Saturday, October 4, 2008

Finally, my computer is running again.

I was surprised at the monthly bill from Emory. The 2.5 months housing bill added up to this month and surpassed my monthly income. And to make things worse, my computer was crashing from time to time after I did some modification to the partitions. Then I thought that maybe my BenQ Joybook was too old to accompany me any more and I need to get a new computer. But the financial burden I'm facing has made it very difficult. So I decided to give a last shot before taking on more balance in my credit card.

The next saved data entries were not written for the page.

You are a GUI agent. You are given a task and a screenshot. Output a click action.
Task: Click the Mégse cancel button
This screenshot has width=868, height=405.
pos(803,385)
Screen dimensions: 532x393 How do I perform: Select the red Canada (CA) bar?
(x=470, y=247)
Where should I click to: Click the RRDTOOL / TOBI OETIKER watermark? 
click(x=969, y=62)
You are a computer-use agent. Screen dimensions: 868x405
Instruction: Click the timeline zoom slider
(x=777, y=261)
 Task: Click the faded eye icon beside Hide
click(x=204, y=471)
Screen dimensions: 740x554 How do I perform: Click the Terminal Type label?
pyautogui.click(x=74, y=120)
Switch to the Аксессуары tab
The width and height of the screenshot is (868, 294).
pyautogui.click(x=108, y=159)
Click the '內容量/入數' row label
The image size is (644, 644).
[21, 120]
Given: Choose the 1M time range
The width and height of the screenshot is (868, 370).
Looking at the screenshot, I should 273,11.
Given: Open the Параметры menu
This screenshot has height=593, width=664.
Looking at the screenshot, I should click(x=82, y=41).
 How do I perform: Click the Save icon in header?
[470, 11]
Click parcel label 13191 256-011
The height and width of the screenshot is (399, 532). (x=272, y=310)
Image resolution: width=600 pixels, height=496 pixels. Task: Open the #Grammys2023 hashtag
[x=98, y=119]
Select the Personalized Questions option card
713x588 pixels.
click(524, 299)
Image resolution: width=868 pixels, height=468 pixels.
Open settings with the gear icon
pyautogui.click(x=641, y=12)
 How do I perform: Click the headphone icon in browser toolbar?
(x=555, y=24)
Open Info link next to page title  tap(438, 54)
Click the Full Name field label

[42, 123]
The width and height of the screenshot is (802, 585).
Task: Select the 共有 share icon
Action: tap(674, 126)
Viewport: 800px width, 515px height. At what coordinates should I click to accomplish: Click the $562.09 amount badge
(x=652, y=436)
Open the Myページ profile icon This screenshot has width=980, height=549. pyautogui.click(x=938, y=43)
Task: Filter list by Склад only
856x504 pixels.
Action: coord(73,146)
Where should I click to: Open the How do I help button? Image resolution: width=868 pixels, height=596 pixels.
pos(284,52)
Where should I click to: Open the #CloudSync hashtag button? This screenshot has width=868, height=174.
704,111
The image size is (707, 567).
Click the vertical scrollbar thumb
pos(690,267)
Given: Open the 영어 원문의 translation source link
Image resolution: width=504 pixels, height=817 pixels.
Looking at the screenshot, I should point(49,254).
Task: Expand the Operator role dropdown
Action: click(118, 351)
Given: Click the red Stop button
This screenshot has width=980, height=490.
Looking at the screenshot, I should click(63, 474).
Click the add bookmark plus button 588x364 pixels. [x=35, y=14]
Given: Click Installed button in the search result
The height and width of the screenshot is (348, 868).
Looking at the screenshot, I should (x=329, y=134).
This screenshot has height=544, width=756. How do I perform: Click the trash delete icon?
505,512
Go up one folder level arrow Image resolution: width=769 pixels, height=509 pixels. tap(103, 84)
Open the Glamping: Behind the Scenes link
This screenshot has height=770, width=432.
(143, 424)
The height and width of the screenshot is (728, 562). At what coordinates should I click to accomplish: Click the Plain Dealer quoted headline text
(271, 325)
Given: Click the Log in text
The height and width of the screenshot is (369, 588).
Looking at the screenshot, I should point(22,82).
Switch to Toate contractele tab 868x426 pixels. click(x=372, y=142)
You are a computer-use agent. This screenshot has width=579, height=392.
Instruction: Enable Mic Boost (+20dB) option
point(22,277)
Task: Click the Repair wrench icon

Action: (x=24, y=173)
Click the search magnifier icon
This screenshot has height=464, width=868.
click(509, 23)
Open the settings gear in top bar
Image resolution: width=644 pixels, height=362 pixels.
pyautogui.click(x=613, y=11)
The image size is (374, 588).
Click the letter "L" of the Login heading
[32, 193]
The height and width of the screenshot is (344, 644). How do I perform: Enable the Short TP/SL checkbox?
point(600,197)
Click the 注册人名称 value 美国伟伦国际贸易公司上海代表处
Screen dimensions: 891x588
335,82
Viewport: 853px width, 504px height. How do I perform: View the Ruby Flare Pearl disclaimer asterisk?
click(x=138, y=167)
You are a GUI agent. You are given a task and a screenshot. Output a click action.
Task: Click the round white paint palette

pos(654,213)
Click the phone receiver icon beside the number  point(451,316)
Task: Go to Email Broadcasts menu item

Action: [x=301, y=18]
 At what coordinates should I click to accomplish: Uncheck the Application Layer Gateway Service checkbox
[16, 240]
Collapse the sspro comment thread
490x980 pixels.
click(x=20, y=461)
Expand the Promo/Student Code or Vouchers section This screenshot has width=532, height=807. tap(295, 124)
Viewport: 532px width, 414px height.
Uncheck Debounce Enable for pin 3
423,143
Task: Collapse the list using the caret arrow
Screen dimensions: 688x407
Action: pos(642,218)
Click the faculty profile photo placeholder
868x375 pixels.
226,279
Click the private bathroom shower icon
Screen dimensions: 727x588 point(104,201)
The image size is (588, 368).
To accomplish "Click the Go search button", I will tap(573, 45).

I first used "free" command in terminal and discovered that the swap has size zero. How stupid! Some modification may have disabled the system from automatically mounting swap partition. Then I swapon'ed using partition manager of ubuntu (qparted).

To completely solve this problem I googled "ubuntu auto swapon" and come into this website:

https://answers.launchpad.net/ubuntu/+question/34437.

Then I realized that it is the UUID problem. So I edited fstab according to the output of blkid.

Finally I rebooted. Now it's running OK again. :)

Friday, June 27, 2008

Commencement

The Commencement of Fudan University 2008 is held in Zhengda Sports Center this morning but I had to skip the ceremony for Real Analysis exam. I feel so upset that I had to miss this precious moment for the exam of a course which is not required by my department.

Many people told me that Real Analysis willl have very good impact for later academic career in statistics. But I strongly doubt this now, partly because I finally discovered what one may possibly give up to get such a plus in knowledge structure. And paying too much attention to the mathematical details may even distract a person from seeing statistical problems in a broader view.

After all, I'm not graduated from Fudan until a couple of days later when I finish my Stochastic Process exam.

Thursday, May 1, 2008

Some thoughts on cloud computing

Thanks to the help Sun Grid Engine(SGE) now I can have a good time with my girl friend while having several jobs running in parallel in PICB's mini-cluster. The concept of grid computing seemed extremely difficult to me as I first got in touch of this in Oracle's advertisement. However, the usage of SGE is really simple to the end users like me. As I just have to learn to use the simple command like qsub, which specifies which program to submit to the grid engine, and qdel, which tells the engine to kill a thread. The operations are so simple and the output file are directly stored in my home folder, where I can take a look the next day.

This reminds me of the articles I read about cloud computing in Business Week a couple of month ago. Which seemed too far away at the very beginning. In could computing, as the media say, the user just need to enter the jobs in remote terminal, and the results will come. It is super stable, super scalable, super cost-effective, and even super environment-friendly, as the computing center may have some optimized cooling system.

However, I am still concerned whether the cloud will assign my jobs, which are mostly computation intensive, to the a few of its fasted CPUs, or just randomly throw it to one of its nodes. Maybe this will not be known by the cloud until the program gets started. An alternative solution is to specify the number of threads manually, which is obviously not what we want to see.

This may partly make Linux system even stronger, because Linux, which is free, seems an idea operating system for this kind of multi-node task, and the system is growing rapidly, with the help of GNU GPL.

And finally, this kind of computing service will surely find its way into family entertainment and personal computing areas. But I guess individual families are unlikely to contact directly with computing service vendors. But maybe some the-Comcast-of-tomorrow company will surely do this, giving out a new kind of uniform OS, which I hope will be open source.

But to have individuals using this kind of service, we need either (1) they have weak computers or (2) their programs are too challenging. While the first condition seems very unlikely in countries like United States, it may be possible to do this in developing countries, who may outsource the could computing to industry giants like IBM. Then these country just need to develop their OLPC and build good internet connection. The second is even simpler. Just think between the age of 10 and 25, how many of your friends' computer upgrades are caused by Blizzard.

Thursday, April 24, 2008

Performance of loop functions in R

I've recently paid special attention to loop functions in R because of my intern jobs at PICB, which usually take a couple of days to run on the server. A colleague told me that the apply() and similar functions may work well to accelerate the program performance. I doubted this at the very beginning. However, I implemented lots of my program using replicate() and the code seem much nicer.

Then I came into this post, saying that apply is even slower than for loops. And this forces me to do some simulation on my own. Some simulations study between sapply and for loop shows that the former one has better performance than the latter one. Maybe we need to choose the right *apply function to get the best performance.

This also brought me an alternative solution to the loops on vectors which I usually meet in practical programming. Some times I use Vectorize() on the atomic functions to process the whole vector. This also yields tidy codes.

Finally, the simulation results shows that the performance is like:

sapply > Vectorize > for

I guess I should consult the R mailing list for better understanding of the performance evaluation and improvement.